TASK DIRECTIONS.
Return the lines of the data below exactly. Start at the first and end with the line containing "Given: Select 50 items per page option".

RECORDS PROVIDED.

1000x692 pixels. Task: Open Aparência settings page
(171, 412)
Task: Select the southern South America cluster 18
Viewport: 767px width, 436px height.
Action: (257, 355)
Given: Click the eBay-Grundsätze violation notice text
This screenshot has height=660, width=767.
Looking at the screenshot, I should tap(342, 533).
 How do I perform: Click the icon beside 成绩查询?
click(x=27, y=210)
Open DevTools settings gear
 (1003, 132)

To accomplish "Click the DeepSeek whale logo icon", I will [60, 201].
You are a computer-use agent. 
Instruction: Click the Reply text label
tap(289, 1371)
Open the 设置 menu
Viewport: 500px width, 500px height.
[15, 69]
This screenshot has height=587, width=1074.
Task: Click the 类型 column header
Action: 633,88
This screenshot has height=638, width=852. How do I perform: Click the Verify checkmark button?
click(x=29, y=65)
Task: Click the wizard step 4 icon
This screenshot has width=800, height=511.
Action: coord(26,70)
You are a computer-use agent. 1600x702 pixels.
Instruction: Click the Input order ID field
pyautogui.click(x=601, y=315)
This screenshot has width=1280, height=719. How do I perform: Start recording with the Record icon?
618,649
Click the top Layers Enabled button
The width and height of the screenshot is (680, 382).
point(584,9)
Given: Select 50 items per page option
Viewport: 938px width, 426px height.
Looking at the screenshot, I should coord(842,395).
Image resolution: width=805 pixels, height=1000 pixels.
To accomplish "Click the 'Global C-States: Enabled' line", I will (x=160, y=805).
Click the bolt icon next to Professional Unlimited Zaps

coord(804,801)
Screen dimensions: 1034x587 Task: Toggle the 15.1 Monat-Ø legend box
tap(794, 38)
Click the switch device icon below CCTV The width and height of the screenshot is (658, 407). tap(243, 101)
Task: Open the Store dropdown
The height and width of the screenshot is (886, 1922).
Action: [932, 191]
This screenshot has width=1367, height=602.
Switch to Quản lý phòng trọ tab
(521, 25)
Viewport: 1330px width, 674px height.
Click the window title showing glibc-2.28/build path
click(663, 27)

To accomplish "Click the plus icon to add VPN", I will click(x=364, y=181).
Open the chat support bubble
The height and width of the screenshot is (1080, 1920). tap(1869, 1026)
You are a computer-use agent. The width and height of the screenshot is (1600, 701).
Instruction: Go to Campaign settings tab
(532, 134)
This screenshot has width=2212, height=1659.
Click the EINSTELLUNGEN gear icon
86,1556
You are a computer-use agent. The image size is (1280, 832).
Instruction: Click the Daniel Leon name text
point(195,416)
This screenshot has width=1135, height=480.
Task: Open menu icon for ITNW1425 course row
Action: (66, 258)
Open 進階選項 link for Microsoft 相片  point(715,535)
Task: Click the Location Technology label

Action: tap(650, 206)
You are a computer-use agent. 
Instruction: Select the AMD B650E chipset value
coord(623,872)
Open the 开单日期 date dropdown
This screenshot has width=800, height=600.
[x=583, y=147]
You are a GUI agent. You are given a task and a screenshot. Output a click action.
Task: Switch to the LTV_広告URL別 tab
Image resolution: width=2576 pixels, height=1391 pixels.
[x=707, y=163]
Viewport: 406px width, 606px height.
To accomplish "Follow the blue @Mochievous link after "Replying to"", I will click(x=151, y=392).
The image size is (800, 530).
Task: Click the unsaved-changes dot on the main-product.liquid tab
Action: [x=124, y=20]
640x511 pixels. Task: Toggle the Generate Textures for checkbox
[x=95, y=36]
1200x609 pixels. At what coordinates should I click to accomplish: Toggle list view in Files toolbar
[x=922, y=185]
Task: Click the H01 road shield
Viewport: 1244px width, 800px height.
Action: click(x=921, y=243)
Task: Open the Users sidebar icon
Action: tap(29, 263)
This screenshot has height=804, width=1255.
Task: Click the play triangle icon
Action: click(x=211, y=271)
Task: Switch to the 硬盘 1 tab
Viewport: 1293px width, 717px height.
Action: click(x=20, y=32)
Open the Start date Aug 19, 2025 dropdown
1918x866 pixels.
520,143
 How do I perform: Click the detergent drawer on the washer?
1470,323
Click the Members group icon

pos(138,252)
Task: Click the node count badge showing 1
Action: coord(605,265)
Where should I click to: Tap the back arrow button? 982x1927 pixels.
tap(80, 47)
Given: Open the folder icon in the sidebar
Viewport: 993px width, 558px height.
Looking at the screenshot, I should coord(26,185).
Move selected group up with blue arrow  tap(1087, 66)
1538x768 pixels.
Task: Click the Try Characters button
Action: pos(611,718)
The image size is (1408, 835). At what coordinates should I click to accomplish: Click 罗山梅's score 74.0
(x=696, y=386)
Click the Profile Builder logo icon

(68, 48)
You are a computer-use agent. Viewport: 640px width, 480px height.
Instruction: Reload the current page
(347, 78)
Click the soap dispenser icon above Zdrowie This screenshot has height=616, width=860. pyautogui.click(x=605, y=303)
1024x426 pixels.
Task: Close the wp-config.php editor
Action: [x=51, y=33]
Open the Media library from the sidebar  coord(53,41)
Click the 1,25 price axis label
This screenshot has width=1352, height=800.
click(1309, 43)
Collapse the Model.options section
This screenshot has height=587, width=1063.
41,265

SOLUTION.
1000x692 pixels. Task: Open Aparência settings page
(171, 412)
Task: Select the southern South America cluster 18
Viewport: 767px width, 436px height.
Action: (257, 355)
Given: Click the eBay-Grundsätze violation notice text
This screenshot has height=660, width=767.
Looking at the screenshot, I should tap(342, 533).
 How do I perform: Click the icon beside 成绩查询?
click(x=27, y=210)
Open DevTools settings gear
 (1003, 132)

To accomplish "Click the DeepSeek whale logo icon", I will [60, 201].
You are a computer-use agent. 
Instruction: Click the Reply text label
tap(289, 1371)
Open the 设置 menu
Viewport: 500px width, 500px height.
[15, 69]
This screenshot has height=587, width=1074.
Task: Click the 类型 column header
Action: 633,88
This screenshot has height=638, width=852. How do I perform: Click the Verify checkmark button?
click(x=29, y=65)
Task: Click the wizard step 4 icon
This screenshot has width=800, height=511.
Action: coord(26,70)
You are a computer-use agent. 1600x702 pixels.
Instruction: Click the Input order ID field
pyautogui.click(x=601, y=315)
This screenshot has width=1280, height=719. How do I perform: Start recording with the Record icon?
618,649
Click the top Layers Enabled button
The width and height of the screenshot is (680, 382).
point(584,9)
Given: Select 50 items per page option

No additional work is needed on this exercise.